→ REQUIREMENTS
Rewrite the items from the start through the line containing "point(342,494)", requests included, scaling every number in the answers (the image dimensions and the coordinates) by 0.25 and rounding each to a whole number, halves up. Leave the pictures out of your answer.

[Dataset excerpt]
╭──

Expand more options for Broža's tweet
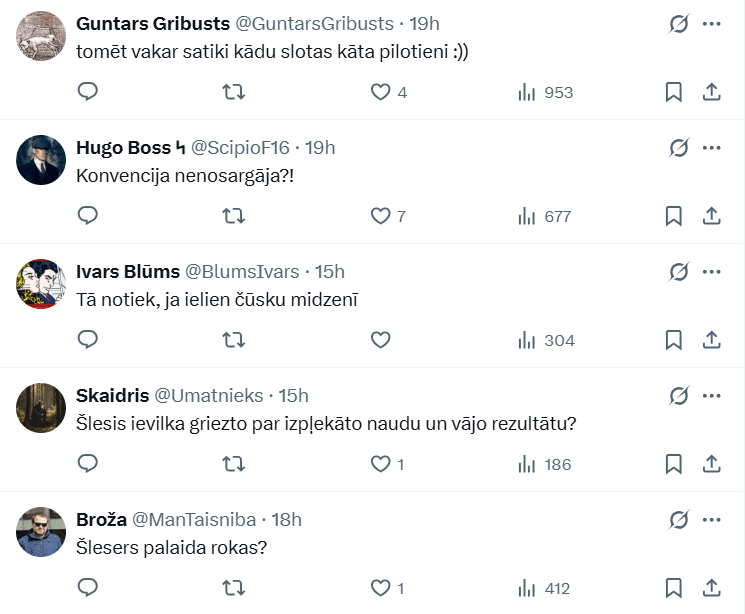Image resolution: width=745 pixels, height=614 pixels. point(712,520)
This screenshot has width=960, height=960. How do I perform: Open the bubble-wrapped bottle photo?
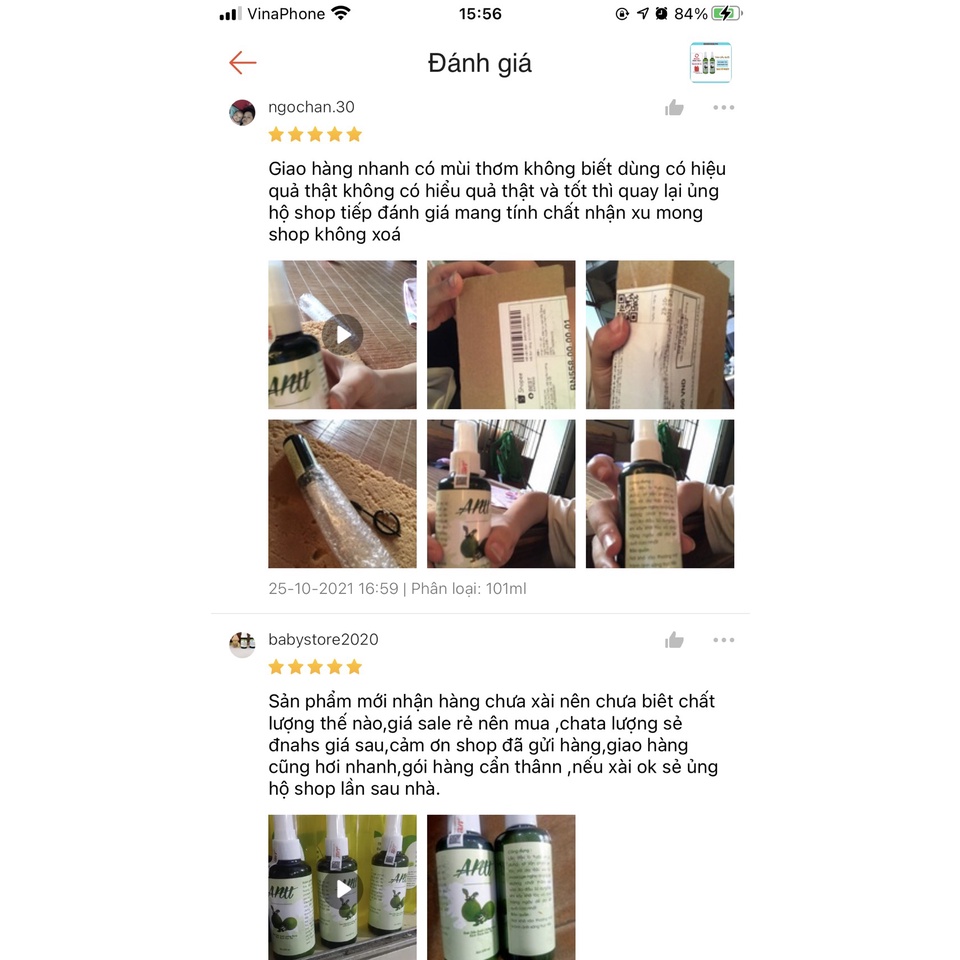point(342,494)
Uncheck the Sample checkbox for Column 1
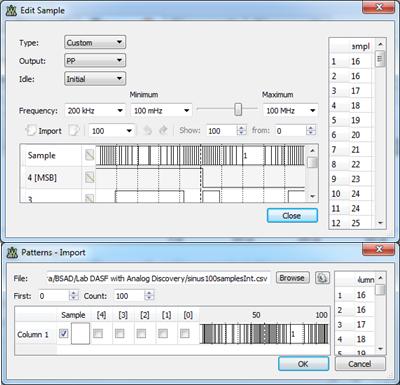This screenshot has height=385, width=400. click(64, 333)
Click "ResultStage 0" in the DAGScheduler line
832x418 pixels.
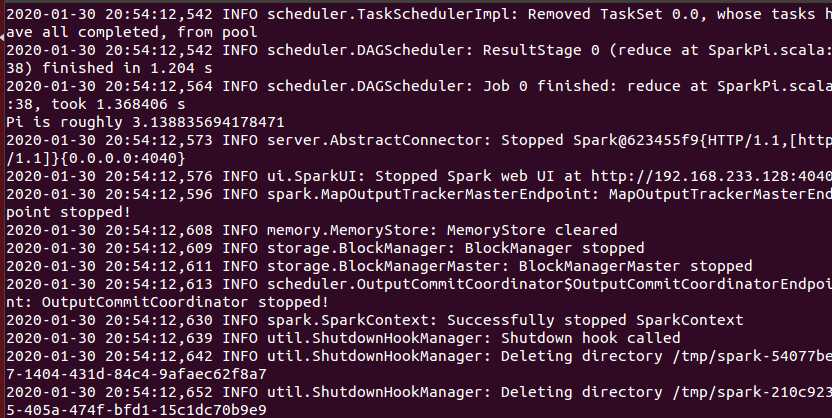coord(543,49)
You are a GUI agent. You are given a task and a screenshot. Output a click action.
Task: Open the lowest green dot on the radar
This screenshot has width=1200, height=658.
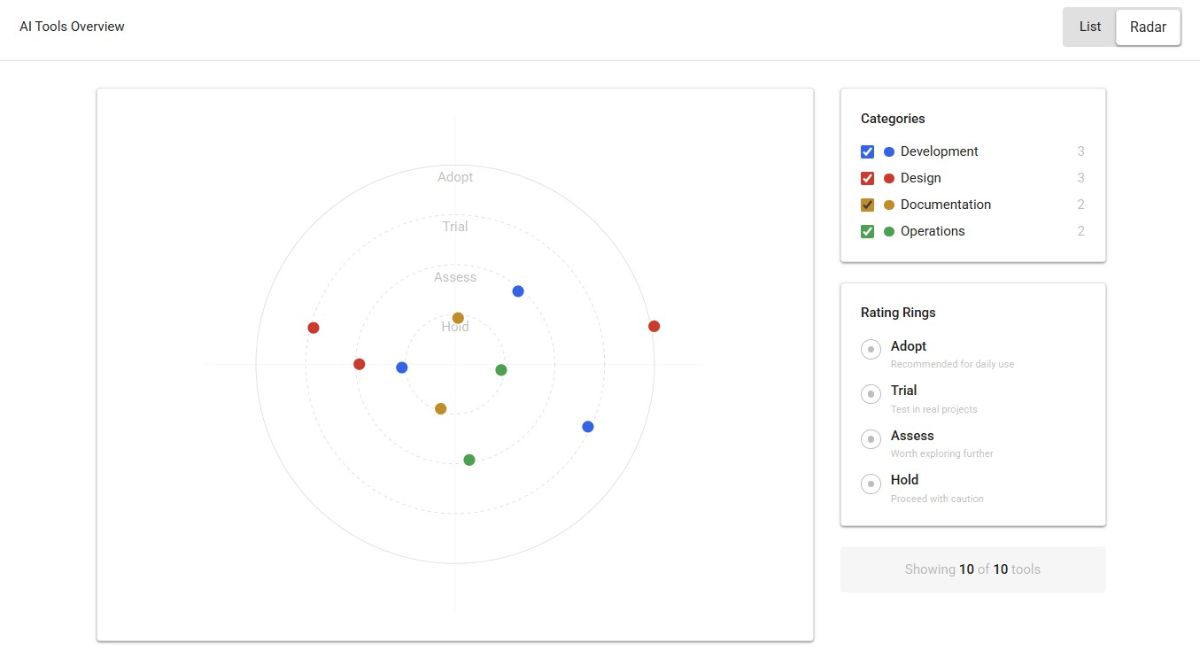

╰──

→ OUTPUT OF THE EXERCISE
Expand more options for Broža's tweet
Image resolution: width=186 pixels, height=154 pixels. point(178,130)
This screenshot has width=960, height=960. How do I perform: Open the bubble-wrapped bottle photo?
point(86,124)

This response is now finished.